Isolados, nos restou o ciberespaço para termos o mundo ao nosso lado e tudo a um preço razoável (mensalidade + todos nossos dados às empresas). Surfamos como Maya Gabeira uma onda gigantesca de leituras, imagens em geral, receitas, séries e filmes. Crescemos cultural e pessoalmente e temos mesmo muitos motivos para venerar os gênios do Vale do Silício.
Mas há uma situação que surgiu mais recentemente com as redes sociais que eu não consigo entender: a apropriação intelectual ou autoral de textos e imagens. 
Vejam este caso: um grupo do qual eu participo no Instagram abriu um post de alerta sobre a apropriação indevida de imagens dos membros. Um rapaz, que não vale aqui ao menos ser citado, estava copiando fotografias nossas e adicionando em sua página sem o devido crédito. Pior de tudo: quando foi questionado pela primeira vez, lançou o argumento de que pelas novas regras da internet (sei lá quais...) ele poderia fazer isto.
Este é um tipo de comportamento que merece estudos mais aprofundados do cérebro humano porque esbarra na mais completa falta de bom senso, honestidade e caráter em um estado de liberdade em que muitos não sabem como lidar. E não adianta eu ir para a guerra e falar de questões jurídicas etc e tal. Este tipo de gente não compreende e a lógica deles é menos compreensiva ainda. Em momentos mais acalorados de discussão até clamam pela “liberdade de expressão” (uau!!)  
Enfim: na rede a gente compartilha, mas não doa! 
Por isto é que minha fotografia é minha fotografia. É o meu olhar, emprestado a quem mais quer ver (se não quiser, role a barra!!!). A minha fotografia é minha fotografia, assim como a terra do índio é do índio, do camponês é do camponês. Assim como a empresa é do dono e a greve, diria Henfil, é do trabalhador. 
Assim como o pão que você ganha, dia após dia, é seu e faz dele o que bem quer.

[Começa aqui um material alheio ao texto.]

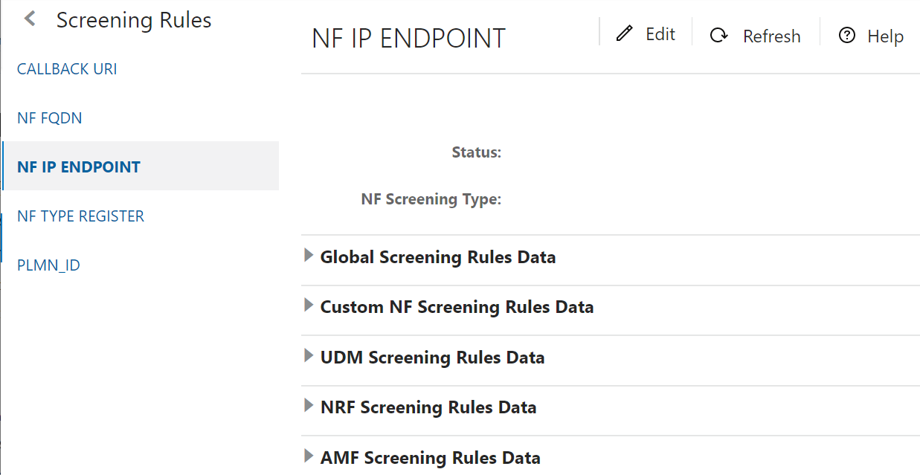Open the NF FQDN rules page
The image size is (920, 475).
pyautogui.click(x=49, y=117)
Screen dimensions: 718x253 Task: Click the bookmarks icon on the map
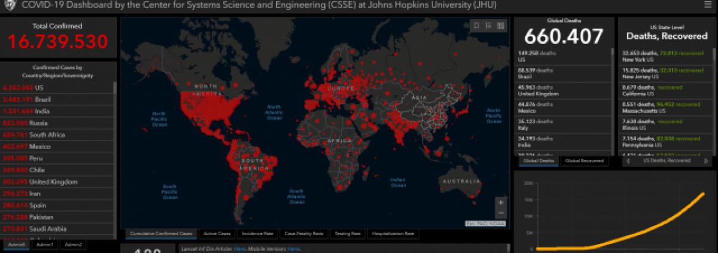coord(476,26)

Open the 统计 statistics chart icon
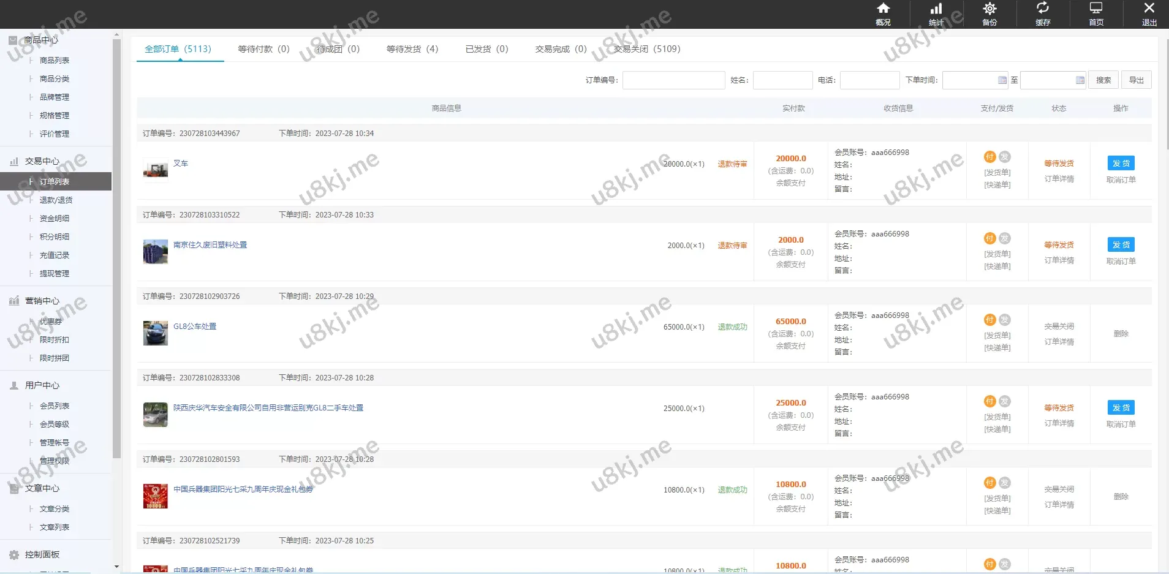click(936, 9)
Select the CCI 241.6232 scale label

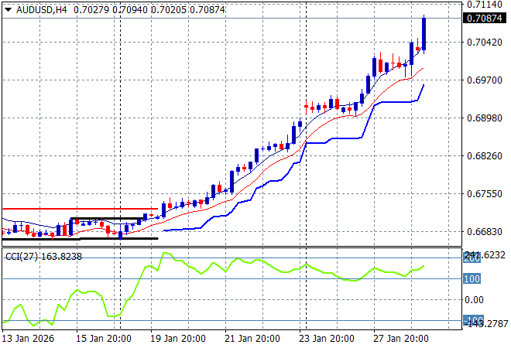click(485, 254)
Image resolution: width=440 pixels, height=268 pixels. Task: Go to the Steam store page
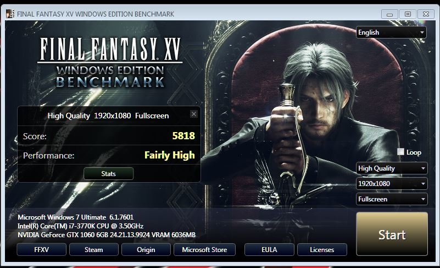[94, 249]
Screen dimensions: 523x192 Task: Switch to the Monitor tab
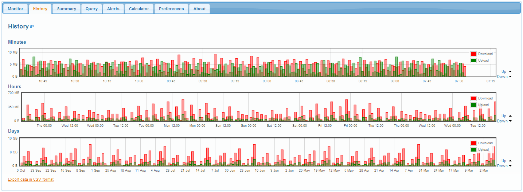15,9
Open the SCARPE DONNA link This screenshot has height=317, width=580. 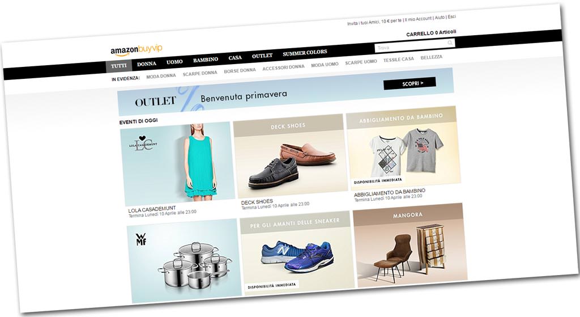pyautogui.click(x=200, y=73)
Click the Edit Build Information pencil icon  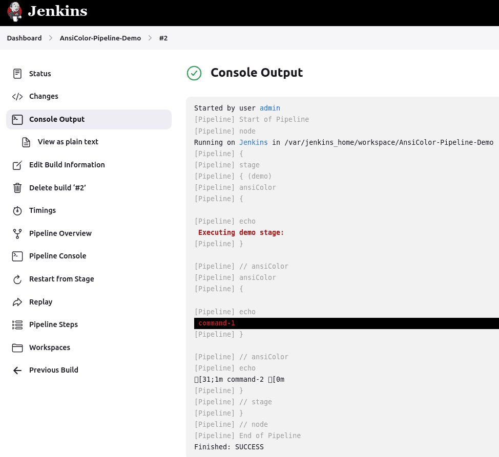pos(17,165)
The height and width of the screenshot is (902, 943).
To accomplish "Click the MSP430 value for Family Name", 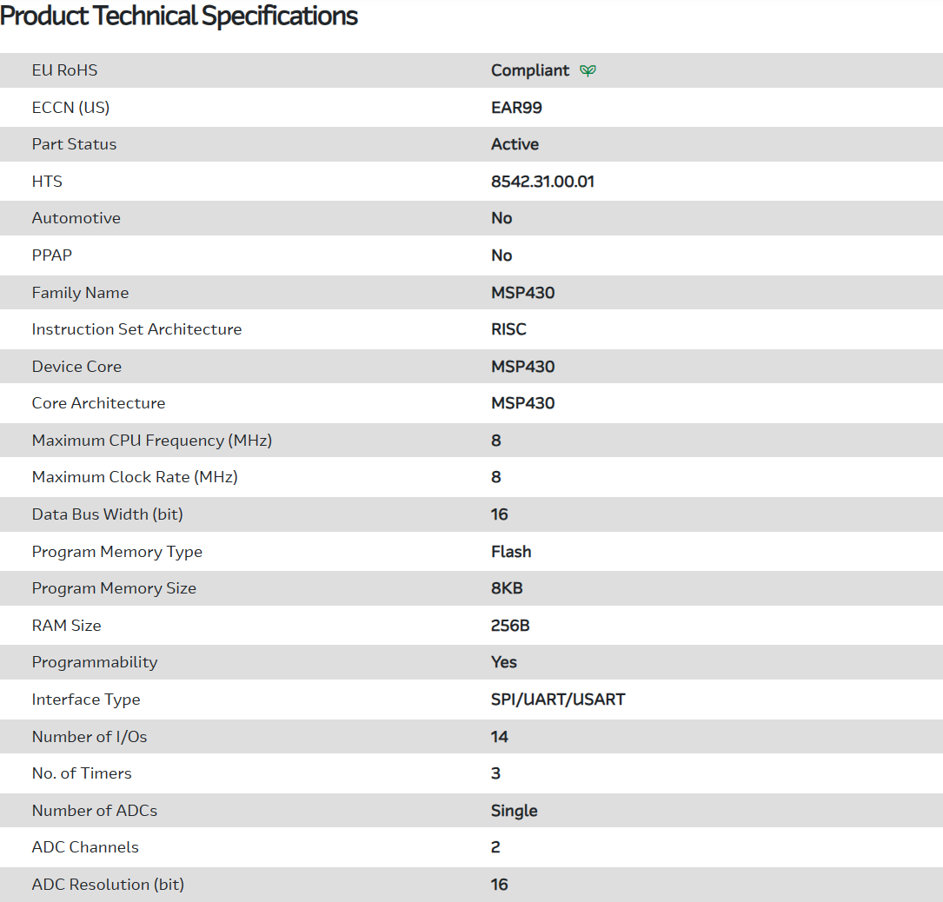I will (522, 293).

No fundo, quem lança este tipo de discurso de que o que está na rede é de todos insiste em desconsiderar a própria vida, a dimensão humana que existe sim atrás da tela do computador. No fundo, penso que sou bem mais moderno do que estes seres que se lançam catedráticos das redes sociais, vomitam modernidade e vanguarda, mas possuem sorrisos amarelos demais. Não são reais. Simulam e esta mesma simulação, na mais rápida brisa, se desfaz. Não conseguem ao menos expor a própria identidade, em nome de uma revolução que sei lá quando, como e por que vai acontecer. É um tal de @kkkiooppio, @xxseviurir, @blablablabla.... Credo! 
O que almeja uma pessoa que se apropria de uma obra intelectual? Vontade em ser reconhecida, em agradar a todos? Fuga do mundo? Teorias da conspiração? A falta de um pensamento original, porque sempre alguém já disse que se queria dizer? 
A propriedade intelectual na rede não pode ser refém da mediocridade humana. A mediocridade, para mim, é fator comum nestas pessoas, uma vez que embute o quanto nossa pobre alma pode ser ainda mais contaminada e destruída pela vida mundana, livre de conhecimentos úteis.